→ **ASSIGNMENT**
Write out the records again, exactly. Nothing may be dropped.

→ **RECORDS SHOWN**

☆ ☆ ☆ ☆ ☆

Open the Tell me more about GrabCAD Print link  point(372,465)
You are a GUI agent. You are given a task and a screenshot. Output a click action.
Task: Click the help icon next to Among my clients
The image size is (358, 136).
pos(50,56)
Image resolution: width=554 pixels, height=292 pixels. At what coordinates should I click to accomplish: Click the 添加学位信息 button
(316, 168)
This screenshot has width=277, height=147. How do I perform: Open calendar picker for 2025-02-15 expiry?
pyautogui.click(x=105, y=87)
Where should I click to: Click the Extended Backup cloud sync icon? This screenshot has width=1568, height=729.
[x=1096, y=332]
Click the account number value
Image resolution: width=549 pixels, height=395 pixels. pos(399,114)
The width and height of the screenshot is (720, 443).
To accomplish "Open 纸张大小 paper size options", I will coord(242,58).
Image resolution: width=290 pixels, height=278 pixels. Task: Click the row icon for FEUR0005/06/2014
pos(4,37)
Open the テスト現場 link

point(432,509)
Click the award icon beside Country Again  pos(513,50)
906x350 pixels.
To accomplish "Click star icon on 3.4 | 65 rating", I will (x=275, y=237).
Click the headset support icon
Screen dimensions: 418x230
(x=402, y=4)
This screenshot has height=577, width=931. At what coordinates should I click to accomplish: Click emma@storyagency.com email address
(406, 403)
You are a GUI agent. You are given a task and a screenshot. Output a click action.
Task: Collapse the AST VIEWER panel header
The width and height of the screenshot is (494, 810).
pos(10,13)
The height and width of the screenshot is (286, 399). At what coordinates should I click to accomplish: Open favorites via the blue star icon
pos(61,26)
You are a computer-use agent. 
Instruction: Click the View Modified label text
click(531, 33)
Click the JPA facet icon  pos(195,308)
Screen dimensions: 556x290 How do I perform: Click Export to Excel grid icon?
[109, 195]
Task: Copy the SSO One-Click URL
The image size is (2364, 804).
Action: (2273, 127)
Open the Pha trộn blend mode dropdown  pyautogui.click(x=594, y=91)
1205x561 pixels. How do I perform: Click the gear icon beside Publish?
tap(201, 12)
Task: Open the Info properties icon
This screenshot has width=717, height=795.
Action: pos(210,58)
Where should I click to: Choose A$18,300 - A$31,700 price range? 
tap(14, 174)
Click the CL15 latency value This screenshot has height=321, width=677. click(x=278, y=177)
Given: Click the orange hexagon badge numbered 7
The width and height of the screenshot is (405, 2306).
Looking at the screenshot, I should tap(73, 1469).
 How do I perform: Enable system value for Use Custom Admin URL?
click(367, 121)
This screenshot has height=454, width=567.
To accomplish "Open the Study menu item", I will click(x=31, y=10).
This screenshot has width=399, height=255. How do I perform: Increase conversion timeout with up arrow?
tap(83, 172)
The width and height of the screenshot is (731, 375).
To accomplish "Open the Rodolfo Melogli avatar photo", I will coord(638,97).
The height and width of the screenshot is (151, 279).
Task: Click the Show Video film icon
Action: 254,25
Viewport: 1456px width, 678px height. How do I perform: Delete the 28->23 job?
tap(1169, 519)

☆ ☆ ☆ ☆ ☆

→ **EXERCISE SOLUTION**
Open the Tell me more about GrabCAD Print link  point(372,465)
You are a GUI agent. You are given a task and a screenshot. Output a click action.
Task: Click the help icon next to Among my clients
The image size is (358, 136).
pos(50,56)
Image resolution: width=554 pixels, height=292 pixels. At what coordinates should I click to accomplish: Click the 添加学位信息 button
(316, 168)
This screenshot has width=277, height=147. How do I perform: Open calendar picker for 2025-02-15 expiry?
pyautogui.click(x=105, y=87)
Where should I click to: Click the Extended Backup cloud sync icon? This screenshot has width=1568, height=729.
[x=1096, y=332]
Click the account number value
Image resolution: width=549 pixels, height=395 pixels. pos(399,114)
The width and height of the screenshot is (720, 443).
To accomplish "Open 纸张大小 paper size options", I will coord(242,58).
Image resolution: width=290 pixels, height=278 pixels. Task: Click the row icon for FEUR0005/06/2014
pos(4,37)
Open the テスト現場 link

point(432,509)
Click the award icon beside Country Again  pos(513,50)
906x350 pixels.
To accomplish "Click star icon on 3.4 | 65 rating", I will (x=275, y=237).
Click the headset support icon
Screen dimensions: 418x230
(x=402, y=4)
This screenshot has height=577, width=931. At what coordinates should I click to accomplish: Click emma@storyagency.com email address
(406, 403)
You are a GUI agent. You are given a task and a screenshot. Output a click action.
Task: Collapse the AST VIEWER panel header
The width and height of the screenshot is (494, 810).
pos(10,13)
The height and width of the screenshot is (286, 399). At what coordinates should I click to accomplish: Open favorites via the blue star icon
pos(61,26)
You are a computer-use agent. 
Instruction: Click the View Modified label text
click(531, 33)
Click the JPA facet icon  pos(195,308)
Screen dimensions: 556x290 How do I perform: Click Export to Excel grid icon?
[109, 195]
Task: Copy the SSO One-Click URL
The image size is (2364, 804).
Action: (2273, 127)
Open the Pha trộn blend mode dropdown  pyautogui.click(x=594, y=91)
1205x561 pixels. How do I perform: Click the gear icon beside Publish?
tap(201, 12)
Task: Open the Info properties icon
This screenshot has width=717, height=795.
Action: pos(210,58)
Where should I click to: Choose A$18,300 - A$31,700 price range? 
tap(14, 174)
Click the CL15 latency value This screenshot has height=321, width=677. click(x=278, y=177)
Given: Click the orange hexagon badge numbered 7
The width and height of the screenshot is (405, 2306).
Looking at the screenshot, I should tap(73, 1469).
 How do I perform: Enable system value for Use Custom Admin URL?
click(367, 121)
This screenshot has height=454, width=567.
To accomplish "Open the Study menu item", I will click(x=31, y=10).
This screenshot has width=399, height=255. How do I perform: Increase conversion timeout with up arrow?
tap(83, 172)
The width and height of the screenshot is (731, 375).
To accomplish "Open the Rodolfo Melogli avatar photo", I will coord(638,97).
The height and width of the screenshot is (151, 279).
Task: Click the Show Video film icon
Action: 254,25
Viewport: 1456px width, 678px height. How do I perform: Delete the 28->23 job?
tap(1169, 519)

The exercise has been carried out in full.